- Official logo of Héroes Inmortales IX depicting AAA founder Antonio Peña
- Promotion: Lucha Libre AAA World Wide
- Date: October 4, 2015
- City: San Luis Potosí, San Luis Potosí, Mexico
- Venue: Domo San Luis
- Attendance: 10,000

Event chronology
| ← Previous Triplemanía XXIII | Next → Guerra de Titanes |

Antonio Peña Memorial Shows chronology
| ← Previous VIII | Next → X |

= Héroes Inmortales IX =

2015 Lucha Libre AAA World Wide event

Héroes Inmortales IX (Spanish for "Immortal Heroes Nine") was a professional wrestling pay-per-view (PPV) event produced by the Mexican professional wrestling promotion Lucha Libre AAA World Wide (AAA). The event, which commemorated the ninth anniversary of the death of AAA founder Antonio Peña, took place on October 4, 2015, at Domo San Luis in San Luis Potosí, San Luis Potosí, Mexico. The six match show was main evented by El Patrón Alberto defending the AAA Mega Championship against Johnny Mundo and also featured the 2015 Copa Antonio Peña, a match for the AAA World Tag Team Championship and the AAA Reina de Reinas Championship.

==Production==

===Background===
On October 5, 2006 founder of the Mexican professional wrestling, company Lucha Libre AAA World Wide (AAA, or Triple A) Antonio Peña died from a heart attack. The following year, on October 7, 2007, Peña's brother-in-law Jorge Roldan who had succeeded Peña as head of AAA held a show in honor of Peña's memory, the first ever "Antonio Peña Memorial Show" (Homenaje a Antonio Peña in Spanish). AAA made the tribute to Peña into a major annual event that would normally take place in October of each year, renaming the show series Héroes Inmortales (Spanish for "Immortal Heroes"), retroactively rebranding the 2007 and 2008 event as Héroes Inmortales I and Héroes Inmortales II. As part of their annual tradition AAA holds a Copa Antonio Peña ("Antonio Peña Cup") tournament with various wrestlers from AAA or other promotions competing for the trophy. The tournament is normally either a gauntlet match or a multi-man torneo cibernetico elimination match. Outside of the actual Copa Antonio Peña trophy the winner is not guaranteed any other "prizes" as a result of winning, although several Copa Antonio Peña winners did go on to challenge for the AAA Mega Championship. The 2015 show was the ninth show the Héroes Inmortales series of shows.

PROBLEMS:
1. Copy the passage from the Héroes Inmortales IX article from "Antonio Peña Memorial Shows" up to and including "de Reinas Championship.".
2. Using the Héroes Inmortales IX article, explain why the 2007 and 2008 shows carry the names Héroes Inmortales I and Héroes Inmortales II.

MATERIAL:
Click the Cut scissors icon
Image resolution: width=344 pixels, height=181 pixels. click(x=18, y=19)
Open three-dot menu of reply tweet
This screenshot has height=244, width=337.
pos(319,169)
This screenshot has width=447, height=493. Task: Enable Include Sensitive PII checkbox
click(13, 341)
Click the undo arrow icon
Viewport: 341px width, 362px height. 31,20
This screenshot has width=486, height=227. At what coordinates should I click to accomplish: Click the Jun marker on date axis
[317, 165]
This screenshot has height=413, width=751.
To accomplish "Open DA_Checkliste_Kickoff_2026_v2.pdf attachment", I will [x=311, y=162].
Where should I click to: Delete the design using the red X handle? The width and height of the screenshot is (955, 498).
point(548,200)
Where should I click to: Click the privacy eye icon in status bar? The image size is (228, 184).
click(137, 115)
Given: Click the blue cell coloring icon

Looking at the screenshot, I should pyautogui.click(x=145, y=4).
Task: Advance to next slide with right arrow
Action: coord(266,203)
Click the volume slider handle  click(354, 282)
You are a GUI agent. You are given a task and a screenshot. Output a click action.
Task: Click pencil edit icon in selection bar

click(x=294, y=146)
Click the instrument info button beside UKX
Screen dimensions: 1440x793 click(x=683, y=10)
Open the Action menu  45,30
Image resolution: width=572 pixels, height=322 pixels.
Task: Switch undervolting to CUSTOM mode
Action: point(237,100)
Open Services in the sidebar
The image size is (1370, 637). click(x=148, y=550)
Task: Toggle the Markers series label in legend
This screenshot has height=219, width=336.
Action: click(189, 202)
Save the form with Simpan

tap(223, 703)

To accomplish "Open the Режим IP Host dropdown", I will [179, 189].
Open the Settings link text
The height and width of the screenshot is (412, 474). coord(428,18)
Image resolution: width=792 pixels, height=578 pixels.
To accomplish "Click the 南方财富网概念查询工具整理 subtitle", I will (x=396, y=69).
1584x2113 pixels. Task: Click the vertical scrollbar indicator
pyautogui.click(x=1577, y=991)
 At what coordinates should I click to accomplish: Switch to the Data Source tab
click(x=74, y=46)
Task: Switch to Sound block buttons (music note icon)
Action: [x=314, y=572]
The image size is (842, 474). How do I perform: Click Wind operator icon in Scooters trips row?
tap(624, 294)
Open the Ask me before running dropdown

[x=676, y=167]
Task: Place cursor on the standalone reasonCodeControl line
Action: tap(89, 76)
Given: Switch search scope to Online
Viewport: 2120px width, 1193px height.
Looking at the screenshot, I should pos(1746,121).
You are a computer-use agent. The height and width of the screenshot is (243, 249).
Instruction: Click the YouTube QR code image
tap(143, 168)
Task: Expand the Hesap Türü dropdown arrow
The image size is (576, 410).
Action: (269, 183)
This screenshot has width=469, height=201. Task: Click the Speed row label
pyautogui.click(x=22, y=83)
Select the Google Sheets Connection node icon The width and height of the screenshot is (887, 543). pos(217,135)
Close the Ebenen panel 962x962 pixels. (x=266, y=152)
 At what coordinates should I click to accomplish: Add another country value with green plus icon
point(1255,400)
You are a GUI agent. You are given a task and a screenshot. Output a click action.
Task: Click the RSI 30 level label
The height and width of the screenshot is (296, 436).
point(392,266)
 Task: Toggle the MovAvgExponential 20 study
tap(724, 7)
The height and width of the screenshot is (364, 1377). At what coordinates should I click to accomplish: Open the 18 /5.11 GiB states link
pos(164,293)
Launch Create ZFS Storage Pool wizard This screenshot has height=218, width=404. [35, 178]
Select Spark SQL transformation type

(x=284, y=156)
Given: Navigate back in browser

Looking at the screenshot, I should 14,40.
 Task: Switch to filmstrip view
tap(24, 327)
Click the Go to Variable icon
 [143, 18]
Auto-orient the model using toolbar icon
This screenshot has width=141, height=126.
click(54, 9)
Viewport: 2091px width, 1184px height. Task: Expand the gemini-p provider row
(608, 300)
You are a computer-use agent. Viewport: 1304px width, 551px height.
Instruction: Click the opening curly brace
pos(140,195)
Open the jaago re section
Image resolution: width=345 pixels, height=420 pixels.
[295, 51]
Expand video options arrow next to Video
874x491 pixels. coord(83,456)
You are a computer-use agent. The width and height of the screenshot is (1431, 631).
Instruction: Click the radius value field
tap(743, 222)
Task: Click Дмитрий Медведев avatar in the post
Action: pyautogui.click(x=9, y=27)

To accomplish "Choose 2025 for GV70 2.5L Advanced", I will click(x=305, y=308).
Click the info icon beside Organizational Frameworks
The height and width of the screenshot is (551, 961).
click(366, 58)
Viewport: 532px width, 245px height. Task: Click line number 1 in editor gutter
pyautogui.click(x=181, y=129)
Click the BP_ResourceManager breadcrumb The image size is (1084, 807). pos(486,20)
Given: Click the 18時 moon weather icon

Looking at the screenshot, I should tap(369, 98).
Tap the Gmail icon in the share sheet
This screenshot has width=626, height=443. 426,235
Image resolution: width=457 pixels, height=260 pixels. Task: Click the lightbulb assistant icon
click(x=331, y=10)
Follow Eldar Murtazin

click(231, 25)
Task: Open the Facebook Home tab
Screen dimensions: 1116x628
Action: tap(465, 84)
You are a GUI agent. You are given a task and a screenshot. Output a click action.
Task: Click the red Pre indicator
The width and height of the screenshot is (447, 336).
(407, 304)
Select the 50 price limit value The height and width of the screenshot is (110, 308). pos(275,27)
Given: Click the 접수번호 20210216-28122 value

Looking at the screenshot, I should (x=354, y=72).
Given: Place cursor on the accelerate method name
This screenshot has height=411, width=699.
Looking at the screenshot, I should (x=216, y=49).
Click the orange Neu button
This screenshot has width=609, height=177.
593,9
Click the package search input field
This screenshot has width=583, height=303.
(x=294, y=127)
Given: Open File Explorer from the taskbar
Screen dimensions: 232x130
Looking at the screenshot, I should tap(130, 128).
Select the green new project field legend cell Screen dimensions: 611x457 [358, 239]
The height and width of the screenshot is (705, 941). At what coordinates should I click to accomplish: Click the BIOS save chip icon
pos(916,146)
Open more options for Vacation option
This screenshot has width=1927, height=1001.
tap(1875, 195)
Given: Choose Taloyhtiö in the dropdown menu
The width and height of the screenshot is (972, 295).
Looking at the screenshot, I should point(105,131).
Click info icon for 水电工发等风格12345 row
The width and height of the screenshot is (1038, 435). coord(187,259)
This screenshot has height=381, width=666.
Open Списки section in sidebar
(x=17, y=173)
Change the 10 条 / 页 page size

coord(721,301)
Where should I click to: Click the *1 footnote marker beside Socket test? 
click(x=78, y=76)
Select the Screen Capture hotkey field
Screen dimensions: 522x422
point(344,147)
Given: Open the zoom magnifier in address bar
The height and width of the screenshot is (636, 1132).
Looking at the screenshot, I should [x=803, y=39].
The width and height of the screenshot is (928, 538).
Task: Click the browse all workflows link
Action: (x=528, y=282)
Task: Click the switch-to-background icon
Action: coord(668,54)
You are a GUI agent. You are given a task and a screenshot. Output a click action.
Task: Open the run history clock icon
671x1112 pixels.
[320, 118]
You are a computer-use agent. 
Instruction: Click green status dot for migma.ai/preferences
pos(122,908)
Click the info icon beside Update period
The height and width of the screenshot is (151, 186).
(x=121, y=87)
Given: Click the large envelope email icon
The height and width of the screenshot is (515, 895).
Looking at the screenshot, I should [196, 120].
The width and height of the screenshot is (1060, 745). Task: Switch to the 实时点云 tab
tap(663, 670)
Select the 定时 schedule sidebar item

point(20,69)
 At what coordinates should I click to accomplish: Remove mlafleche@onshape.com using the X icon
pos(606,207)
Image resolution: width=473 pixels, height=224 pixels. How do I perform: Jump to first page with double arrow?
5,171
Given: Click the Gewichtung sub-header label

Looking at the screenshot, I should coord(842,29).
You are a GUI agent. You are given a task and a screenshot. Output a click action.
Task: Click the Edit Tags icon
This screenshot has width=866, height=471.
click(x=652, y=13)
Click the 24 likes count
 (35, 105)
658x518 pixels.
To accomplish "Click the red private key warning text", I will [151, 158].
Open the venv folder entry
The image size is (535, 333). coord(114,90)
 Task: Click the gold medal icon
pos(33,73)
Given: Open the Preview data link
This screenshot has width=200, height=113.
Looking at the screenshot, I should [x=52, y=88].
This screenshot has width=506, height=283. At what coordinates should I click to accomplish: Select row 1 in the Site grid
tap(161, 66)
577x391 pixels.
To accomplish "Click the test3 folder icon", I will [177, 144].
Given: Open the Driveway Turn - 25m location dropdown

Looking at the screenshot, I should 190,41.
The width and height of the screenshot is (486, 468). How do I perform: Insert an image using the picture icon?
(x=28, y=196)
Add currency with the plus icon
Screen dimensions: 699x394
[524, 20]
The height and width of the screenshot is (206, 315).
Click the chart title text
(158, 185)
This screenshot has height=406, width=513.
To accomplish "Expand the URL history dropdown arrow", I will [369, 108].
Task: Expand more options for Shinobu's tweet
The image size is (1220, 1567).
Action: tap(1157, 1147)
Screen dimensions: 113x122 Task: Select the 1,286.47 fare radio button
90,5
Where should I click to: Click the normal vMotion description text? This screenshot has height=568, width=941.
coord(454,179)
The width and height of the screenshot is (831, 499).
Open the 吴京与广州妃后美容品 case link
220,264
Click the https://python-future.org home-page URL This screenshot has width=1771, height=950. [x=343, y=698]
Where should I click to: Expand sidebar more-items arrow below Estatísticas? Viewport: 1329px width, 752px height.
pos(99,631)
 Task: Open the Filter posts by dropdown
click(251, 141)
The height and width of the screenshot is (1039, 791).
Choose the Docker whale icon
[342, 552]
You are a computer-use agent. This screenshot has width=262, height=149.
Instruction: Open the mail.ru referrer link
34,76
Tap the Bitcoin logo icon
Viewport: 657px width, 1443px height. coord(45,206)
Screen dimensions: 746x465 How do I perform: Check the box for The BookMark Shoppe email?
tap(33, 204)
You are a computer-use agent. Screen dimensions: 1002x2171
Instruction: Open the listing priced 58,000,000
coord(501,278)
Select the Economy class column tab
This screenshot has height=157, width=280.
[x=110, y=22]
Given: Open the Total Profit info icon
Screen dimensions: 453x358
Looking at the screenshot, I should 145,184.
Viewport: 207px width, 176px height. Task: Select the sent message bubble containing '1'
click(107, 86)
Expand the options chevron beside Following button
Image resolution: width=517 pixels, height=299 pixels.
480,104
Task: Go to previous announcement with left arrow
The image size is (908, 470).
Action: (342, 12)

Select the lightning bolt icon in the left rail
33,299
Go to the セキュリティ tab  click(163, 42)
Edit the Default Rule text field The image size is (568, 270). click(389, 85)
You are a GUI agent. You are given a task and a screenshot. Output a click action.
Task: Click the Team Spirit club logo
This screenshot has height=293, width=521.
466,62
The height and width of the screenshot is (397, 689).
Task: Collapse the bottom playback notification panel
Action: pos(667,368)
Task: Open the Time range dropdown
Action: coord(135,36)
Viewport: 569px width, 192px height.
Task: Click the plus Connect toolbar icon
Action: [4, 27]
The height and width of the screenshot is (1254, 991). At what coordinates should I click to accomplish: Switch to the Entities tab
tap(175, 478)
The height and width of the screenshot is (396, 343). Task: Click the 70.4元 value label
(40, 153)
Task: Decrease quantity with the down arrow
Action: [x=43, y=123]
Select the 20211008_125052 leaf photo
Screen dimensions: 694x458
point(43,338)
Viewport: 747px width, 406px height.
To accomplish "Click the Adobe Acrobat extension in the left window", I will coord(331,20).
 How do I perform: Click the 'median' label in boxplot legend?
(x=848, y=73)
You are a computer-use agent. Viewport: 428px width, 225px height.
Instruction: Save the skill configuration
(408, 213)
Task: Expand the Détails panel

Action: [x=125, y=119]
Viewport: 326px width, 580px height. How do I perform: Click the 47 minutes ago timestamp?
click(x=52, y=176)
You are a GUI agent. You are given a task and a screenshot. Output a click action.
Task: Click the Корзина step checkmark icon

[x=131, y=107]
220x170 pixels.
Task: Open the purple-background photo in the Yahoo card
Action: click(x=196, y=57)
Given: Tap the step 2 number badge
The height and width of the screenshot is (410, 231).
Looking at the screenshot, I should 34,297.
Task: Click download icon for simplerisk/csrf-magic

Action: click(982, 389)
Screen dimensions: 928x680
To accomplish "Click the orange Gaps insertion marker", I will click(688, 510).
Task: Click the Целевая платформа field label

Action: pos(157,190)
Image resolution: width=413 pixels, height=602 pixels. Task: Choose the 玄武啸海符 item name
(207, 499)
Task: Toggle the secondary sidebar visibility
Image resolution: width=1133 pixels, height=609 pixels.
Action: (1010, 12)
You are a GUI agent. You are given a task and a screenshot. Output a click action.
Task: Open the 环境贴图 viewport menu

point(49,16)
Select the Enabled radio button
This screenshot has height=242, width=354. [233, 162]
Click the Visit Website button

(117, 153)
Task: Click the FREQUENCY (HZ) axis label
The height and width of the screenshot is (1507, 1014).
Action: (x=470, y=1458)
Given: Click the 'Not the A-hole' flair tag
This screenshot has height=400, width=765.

TASK-BY-TASK SOLUTIONS:
1.
Antonio Peña Memorial Shows chronology
| ← Previous VIII | Next → X |

= Héroes Inmortales IX =

2015 Lucha Libre AAA World Wide event

Héroes Inmortales IX (Spanish for "Immortal Heroes Nine") was a professional wrestling pay-per-view (PPV) event produced by the Mexican professional wrestling promotion Lucha Libre AAA World Wide (AAA). The event, which commemorated the ninth anniversary of the death of AAA founder Antonio Peña, took place on October 4, 2015, at Domo San Luis in San Luis Potosí, San Luis Potosí, Mexico. The six match show was main evented by El Patrón Alberto defending the AAA Mega Championship against Johnny Mundo and also featured the 2015 Copa Antonio Peña, a match for the AAA World Tag Team Championship and the AAA Reina de Reinas Championship.

2. AAA made its tribute to Antonio Peña a major annual event and renamed the show series Héroes Inmortales. As part of that change, it retroactively rebranded the 2007 and 2008 events as Héroes Inmortales I and Héroes Inmortales II.